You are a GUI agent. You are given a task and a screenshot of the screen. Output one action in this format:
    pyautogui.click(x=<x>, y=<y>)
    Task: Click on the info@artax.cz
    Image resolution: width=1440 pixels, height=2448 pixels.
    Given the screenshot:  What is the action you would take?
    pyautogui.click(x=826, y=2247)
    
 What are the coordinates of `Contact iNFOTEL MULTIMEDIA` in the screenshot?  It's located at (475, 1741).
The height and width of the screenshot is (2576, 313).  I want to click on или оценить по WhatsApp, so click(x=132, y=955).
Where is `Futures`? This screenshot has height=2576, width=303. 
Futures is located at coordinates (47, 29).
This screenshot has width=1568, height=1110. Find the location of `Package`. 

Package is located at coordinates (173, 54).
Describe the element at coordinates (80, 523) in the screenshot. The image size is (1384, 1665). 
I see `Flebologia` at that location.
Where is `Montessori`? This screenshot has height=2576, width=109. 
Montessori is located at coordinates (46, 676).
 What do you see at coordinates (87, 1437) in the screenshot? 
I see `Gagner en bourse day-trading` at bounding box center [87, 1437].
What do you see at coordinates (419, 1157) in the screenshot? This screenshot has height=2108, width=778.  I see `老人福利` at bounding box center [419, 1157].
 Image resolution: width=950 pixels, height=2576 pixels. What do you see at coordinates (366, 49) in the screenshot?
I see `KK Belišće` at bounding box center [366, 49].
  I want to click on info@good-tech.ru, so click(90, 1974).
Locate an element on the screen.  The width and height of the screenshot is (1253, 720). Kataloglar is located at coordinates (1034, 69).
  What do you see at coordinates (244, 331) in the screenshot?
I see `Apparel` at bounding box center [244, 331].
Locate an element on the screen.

========

→ **To be done**
Copy every line of the records above verbatim, without changing anything.

→ **Response to this task**
You are a GUI agent. You are given a task and a screenshot of the screen. Output one action in this format:
    pyautogui.click(x=<x>, y=<y>)
    Task: Click on the info@artax.cz
    Image resolution: width=1440 pixels, height=2448 pixels.
    Given the screenshot:  What is the action you would take?
    pyautogui.click(x=826, y=2247)
    
 What are the coordinates of `Contact iNFOTEL MULTIMEDIA` in the screenshot?  It's located at (475, 1741).
The height and width of the screenshot is (2576, 313).  I want to click on или оценить по WhatsApp, so click(x=132, y=955).
Where is `Futures`? This screenshot has height=2576, width=303. 
Futures is located at coordinates (47, 29).
This screenshot has width=1568, height=1110. Find the location of `Package`. 

Package is located at coordinates (173, 54).
Describe the element at coordinates (80, 523) in the screenshot. The image size is (1384, 1665). 
I see `Flebologia` at that location.
Where is `Montessori`? This screenshot has height=2576, width=109. 
Montessori is located at coordinates (46, 676).
 What do you see at coordinates (87, 1437) in the screenshot? 
I see `Gagner en bourse day-trading` at bounding box center [87, 1437].
What do you see at coordinates (419, 1157) in the screenshot? This screenshot has height=2108, width=778.  I see `老人福利` at bounding box center [419, 1157].
 Image resolution: width=950 pixels, height=2576 pixels. What do you see at coordinates (366, 49) in the screenshot?
I see `KK Belišće` at bounding box center [366, 49].
  I want to click on info@good-tech.ru, so click(90, 1974).
Locate an element on the screen.  The width and height of the screenshot is (1253, 720). Kataloglar is located at coordinates (1034, 69).
  What do you see at coordinates (244, 331) in the screenshot?
I see `Apparel` at bounding box center [244, 331].
Locate an element on the screen.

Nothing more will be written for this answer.